SELECTED EXCERPT:
------------------------------------------------
By Frederick and Steven Barthelme

Houghton Mifflin, 198 pages, $24

IN NEVADA: The Land, the People, God, and Chance

By David Thomson Knopf, 330 pages, $27.50

In the 1850s, a few worthy Americans decided to take on the dangerous vice of gambling. They warned employers that the young clerks they trusted with money were easy marks for professional card players. Reformers told stories about dishonest gamblers who set themselves up wherever men had money, especially money they had not earned. In gambling houses just off Wall Street, bleary-eyed clerks lost at night the day’s receipts they had been instructed to carry to the bank. Clerks sent south to pay bills lost their bosses’ money to card players on Mississippi steamboats. And young men who inherited more money than they needed squandered it at card tables and race tracks.

These stories came back to me when I read Frederick and Steven Barthelme’s “Double Down: Reflections on Gambling and Loss.” In the year after their parents died, the Barthelmes, brothers who teach in the writing program at the University of Southern Mississippi in Hattiesburg, managed to lose $250,000 in one of Mississippi’s floating casinos. They gambled away the money they inherited from their father. For all its 20th Century trappings, this is a story that 19th Century reformers would have loved. “Double Down” is a good gambling story, maybe worth every penny the Barthelmes lost.

Life in the university was looking pretty dull for the Barthelmes. They had lost touch with the “ordinary world,” they write. Their colleagues were men and women of “considerable charm (who) seemed curiously reduced when it came to vision and possibility.” A better world was waiting for them at the casinos; a real world full of hope, promise, action, good jokes, and happily free of the crippling irony of a college English department. Even the casino workers were happy — men and women who had escaped the dreariness of 9-to-5 jobs. I’m not sure the academy is as divorced from “real life” as the Barthelmes would have us believe, or that casino work is so very free of dreariness, but their dogged search for a “real life” made the Barthelme brothers into good victims for gamblers.

Or should we say customers for the gaming industry? Although $250,000 might be small stakes for high rollers in Las Vegas or Atlantic City, it was a nice piece of change for the Gulf Coast casinos. The Barthelmes were even happy losers. They came to understand a basic fact about gambling. “Next to the pleasure of winning,” as one 19th Century commentator put it, “is the pleasure of losing. . . . Only stagnation is unendurable.”

Loss is the real subject of their book, especially if we read the story as an elegy for their parents. Losing money at the casinos was a family act, a tribute to their dead parents, the culmination of everything they had learned from them about risk and perfection. Loss eased their guilt over their parents’ deaths and taught them that there was no monetary compensation for their grief.
------------------------------------------------
LISTING:
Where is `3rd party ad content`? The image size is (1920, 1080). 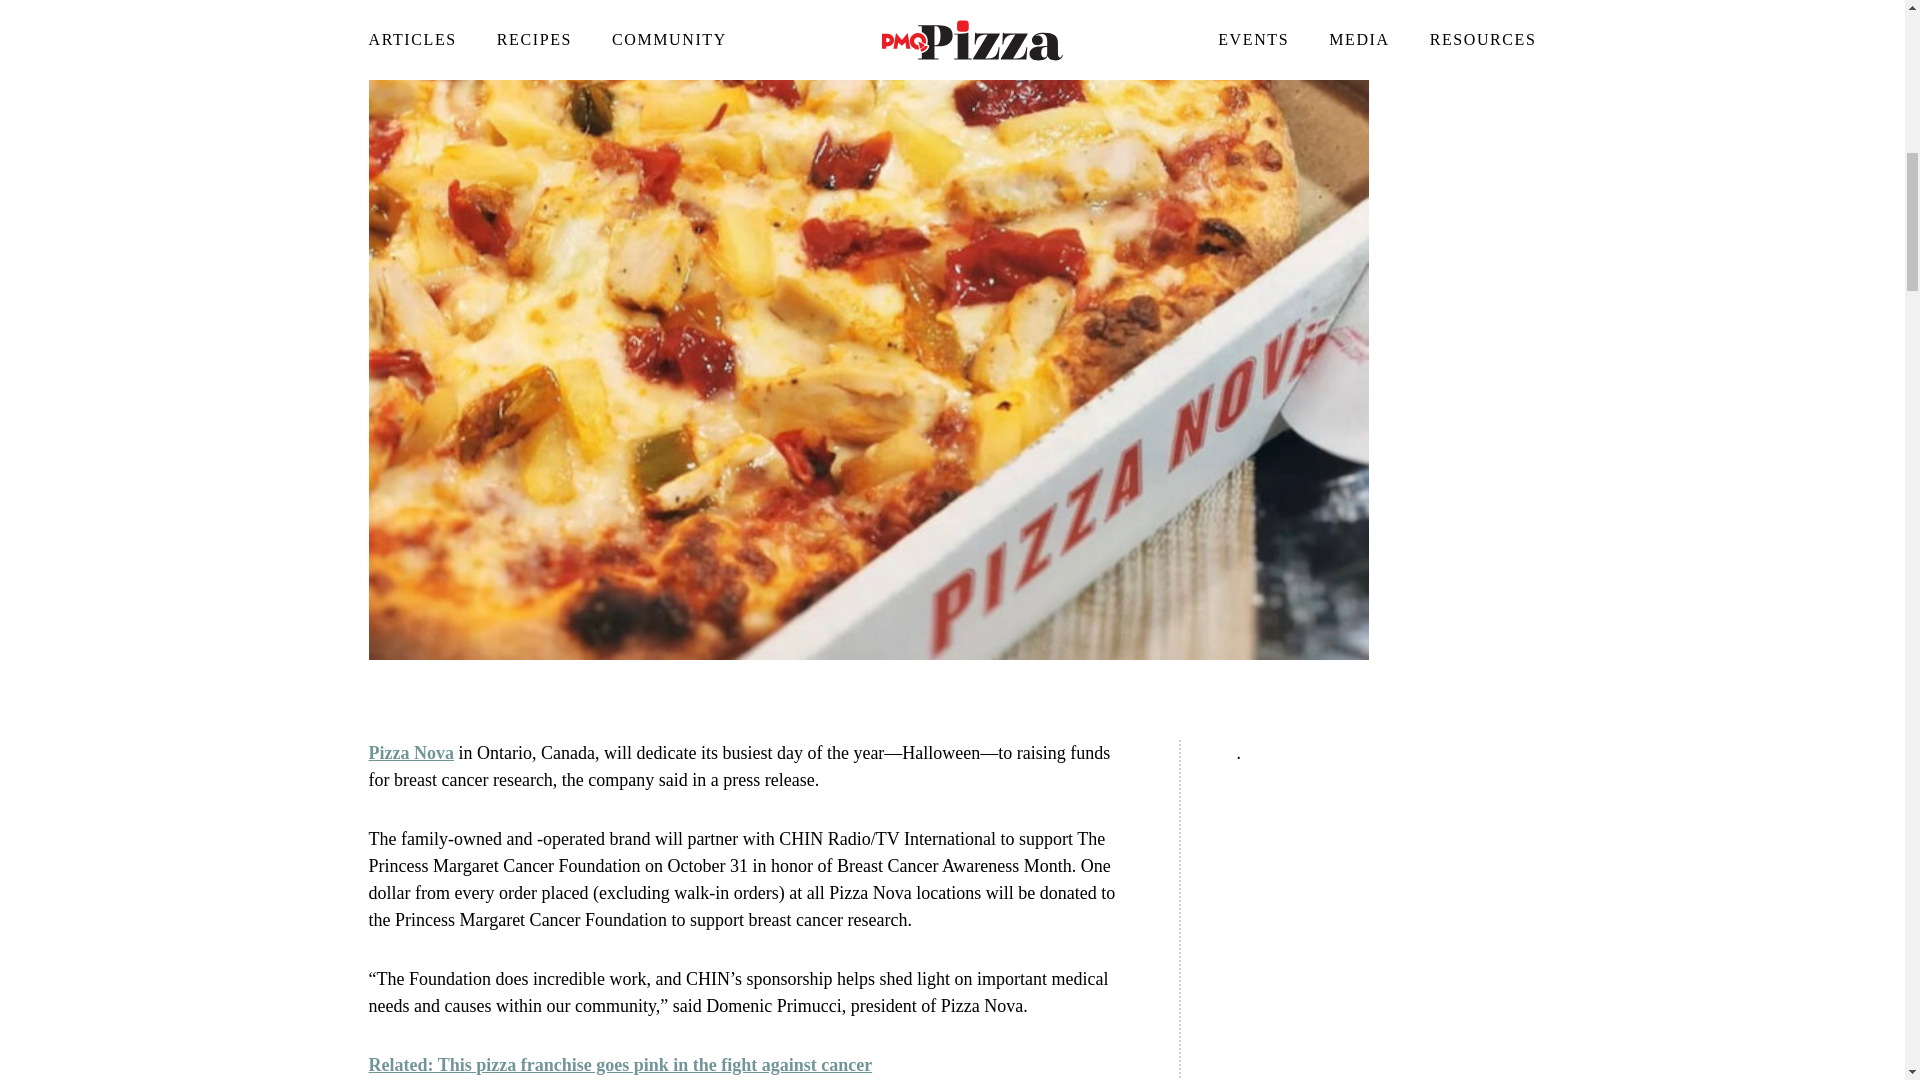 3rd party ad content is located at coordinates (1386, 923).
------------------------------------------------
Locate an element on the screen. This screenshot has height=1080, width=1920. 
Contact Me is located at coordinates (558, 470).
------------------------------------------------
TASK SET:
1. In the gambling book review, how much money did the Barthelme brothers lose in one of Mississippi's floating casinos?
2. Write the next paragraph of the gambling book review, picking up after its final sentence.
The lines above aren't needed for this work.

RESULTS IN ORDER:
1. They lost $250,000.

2.
But the Barthelmes also learned a lesson about the business behind the glitter of gaming. In fall 1996, they were booted out of the casino and eventually charged with cheating at cards, a felony under Mississippi law. Casino security believed they caught a blackjack dealer signaling the Barthelmes about the cards in her own hand. With her help, the Barthelmes would have known whether or not to make “insurance” bets against their own losing cards.

Last August, a judge dismissed the charges against the brothers, although charges against the dealer are pending. The Barthelmes’ lawyer convinced the judge that the dealer’s hand signals were just the accidental gestures she made when she was bored or tired of her repetitive job.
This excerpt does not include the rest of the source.